Trotzdem waren meine folgenden Nachtschichten oft
anstrengend und traurig. In den Zimmern der Isolierstationen lagen die vielen
alten und kranken Patienten, die jetzt auch noch Corona hatten und zwar eines
das schlecht verlief. Hochbetagte Menschen, die man aufgrund des schlechten
Zustandes und der vielen schweren Vorerkrankungen nicht mehr an ein
Beatmungsgerät montieren konnte. Das Ehepaar Zimbele, beide 90 Jahre alt, lagen
im gleichen Zimmer während der Covid wütete. Ihre 24 h Pflegekraft Herr Henni kämpfte
am Beatmungsgerät auf unserer Intensivstation um sein eigenes Leben. Herr Henni
schaffte es. Herr und Frau Zimbele nicht. Das Zimbele Kind haben wir mit
Schutzausrüstung reingelassen bevor das Beerdigungsinstitut Herr und Frau Zimbele
in einem Plastiksack versiegelte und mitnahm.

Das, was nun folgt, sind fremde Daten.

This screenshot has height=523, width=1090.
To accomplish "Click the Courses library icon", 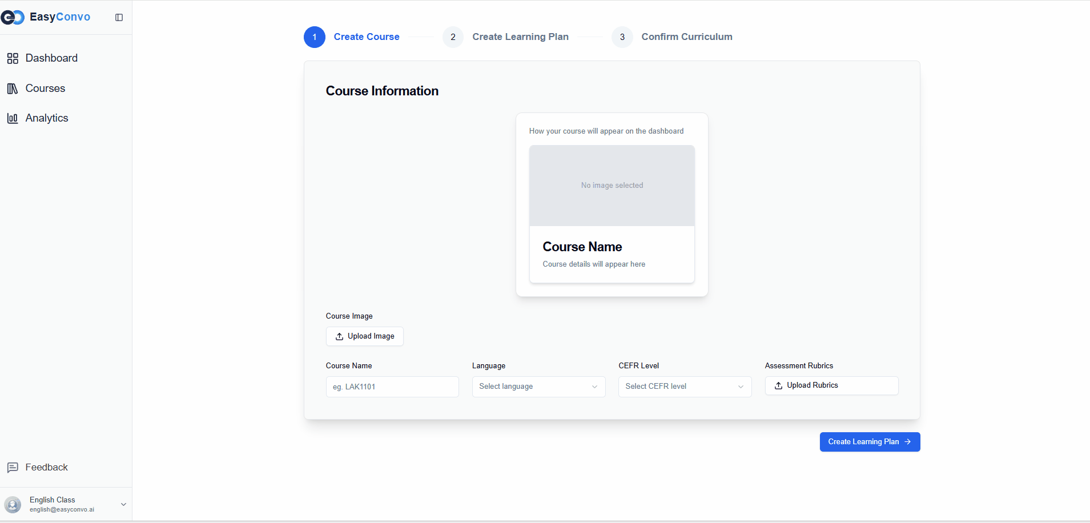I will 13,88.
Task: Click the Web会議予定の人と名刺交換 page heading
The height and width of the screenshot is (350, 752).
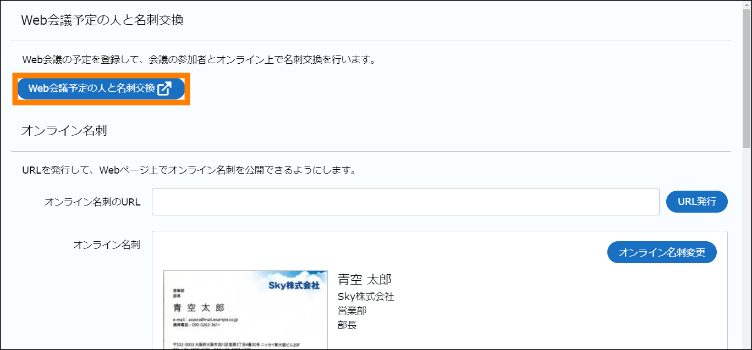Action: pos(102,20)
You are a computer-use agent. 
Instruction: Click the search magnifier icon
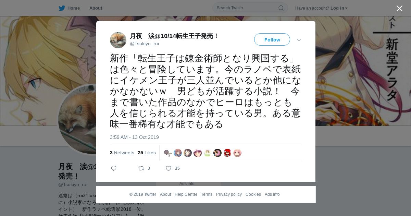pyautogui.click(x=281, y=8)
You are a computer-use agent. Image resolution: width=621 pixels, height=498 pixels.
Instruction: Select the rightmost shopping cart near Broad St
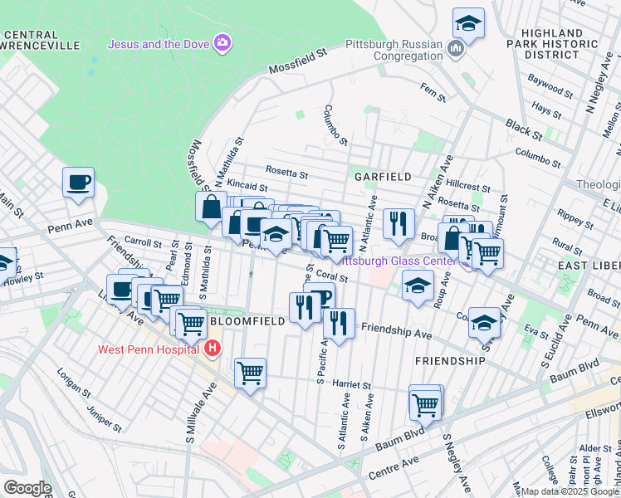point(487,253)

Inzwischen arbeitet das Krankenhaus mit coolen, englischen
Wörtern an der Exit-Strategie, wir haben viele Tagen keinen Covidpatienten mehr
gehabt und aktuell nur vereinzelte Fälle. Bei einer neuen Welle wissen wir
jetzt wie es geht und hoffen doch, dass es sie nicht geben wird.